Harapan dalam kehidupan manusia merupakan cita-cita, keinginan, penantian, kerinduan supaya sesuatu itu terjadi. Dalam menantikan adanya sesuatu yang terjadi dan diharapkan, manusia melibatkan manusia lain atau kekuatan lain di luar dirinya supaya sesuatu terjadi, selain hasil usahanya yang telah dilakukan dan ditunggu hasilnya. Jadi, yang diharapkan itu adalah hasil jerih payah dirinya dan bantuan kekuatan lain. Bahkan harapan itu tidak bersifat egosentris, berbeda dengan keinginan yang menurut kodratnya bersifat egosentris, usahanya ialah memiliki. Harapan tertuju kepada “Engkau”, sedangkan keinginan kepada “Aku”. Harapan itu ditujukan kepada orang lain atau kepada Tuhan. Keinginan itu untuk kepentingan dirinya, meskipun pemenuhan keinginan itu melalui pemenuhan keinginan orang lain. Misalnya melakukan perbuatan sedekah kepada orang lain: orang lain terpenuhi keinginanya, dan sekaligus orang yang sedekah juga terpenuhi keinginannya, yaitu kebahagiaan sewaktu berbuat baik kepada orang lain.
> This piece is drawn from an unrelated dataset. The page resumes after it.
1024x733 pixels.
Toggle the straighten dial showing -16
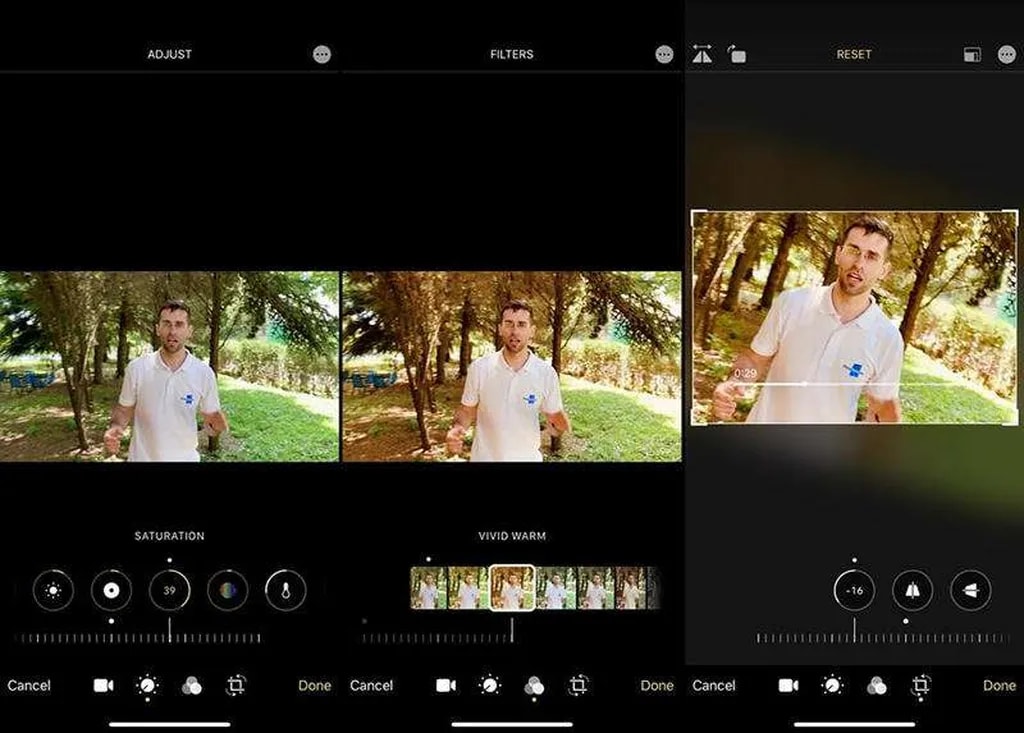click(x=854, y=590)
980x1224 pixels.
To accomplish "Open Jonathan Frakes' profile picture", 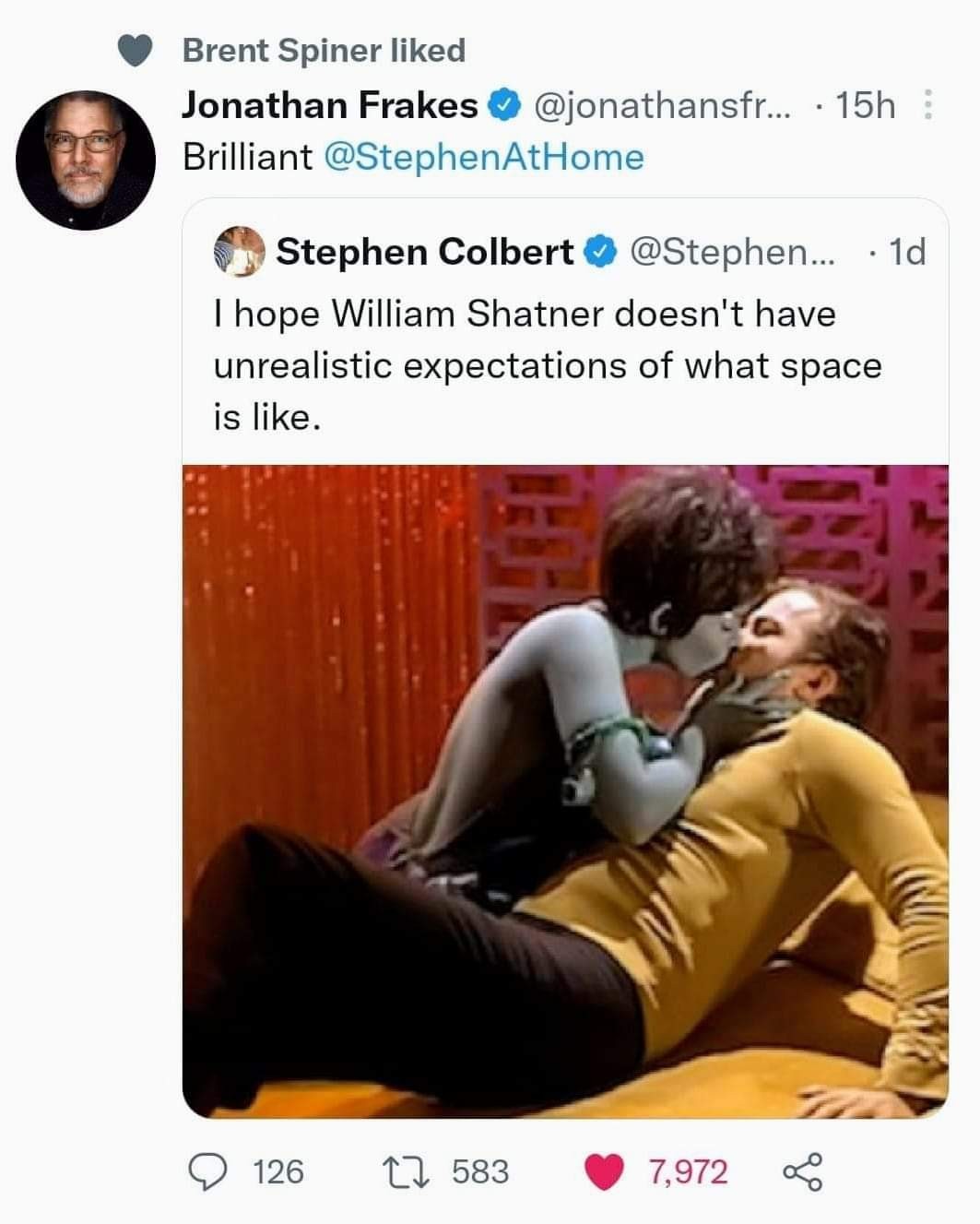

Adapun dalam kajian filsafat ilmu seorang filsuf Immanuel Kant mencoba menjawab pertanyaan apa yang menjadi harapan manusia itu dengan sebuah agama dan Tuhan. Meskipun Kant lebih dikenal sebagai filsuf yang berkecimpung dalam bidang epistemologi dan etika, tetapi kajian tentang Tuhan pun tak luput dari penelaahannya. Dalam bidang keagamaan atau Teologi, Kant menolak bukti-bukti “onto-teologis” adanya Tuhan. Artinya, menurutnya, Tuhan itu, statusnya bukan “objek” inderawi, melainkan a priori yang terletak pada lapisan ketiga (budi tertinggi) dan berupa “postulat” (Asumsi yg menjadi pangkal dalil yang dianggap benar tanpa perlu membuktikannya; anggapan dasar). Immanuel Kant berargumentasi bahwa konsep seseorang tentang Tuhan harus berasal dari penalaran; oleh karena itu, ia menyerang bukti-bukti tentang keberadaan Tuhan, dengan menyangkali keabsahannya. Kant berpendapat bahwa tidak dapat terpisah pengalaman yang dapat dibuktikan melalui pengujian. Dalam hal ini, Kant mengkombinasikan rasionalisme (kebertumpuan pada penalaran manusia) dan empirisme (pembuktian sesuatu berdasar metode ilmiah).
Bagi Kant, Tuhan bukanlah soal teoretis, melainkan soal praktis, soal moral, soal totalitas pengalaman, dan arti atau makna hidup terdalam (ini dampak positifnya). Dampak negatifnya adalah bahwa sebagai “postulat’ (penjamin) moralitas, Tuhan adalah konsekuensi moralitas, maka moralitas merupakan dasar keberadaan Tuhan. Karena itu, muncul tendensi pada Kant untuk meletakkan agama hanya pada tataran moralitas semata atau perkara horizontal saja (hubungan antar manusia saja atau soal perilaku di dunia ini saja). Konsekuensinya, agamanya Kant, tidak memerlukan credo (kepercayaan). Kant menyatakan bahwa memang Tuhan hanya bisa didekati melalui iman dan iman itu dilandasi oleh hukum moral. Hukum moral mewajibkan kita untuk selalu melakukan kebaikan. Tetapi hukum moral ini mensyaratkan tiga hal utama, yaitu: kebebasan, keabadian jiwa, dan keberadaan tuhan.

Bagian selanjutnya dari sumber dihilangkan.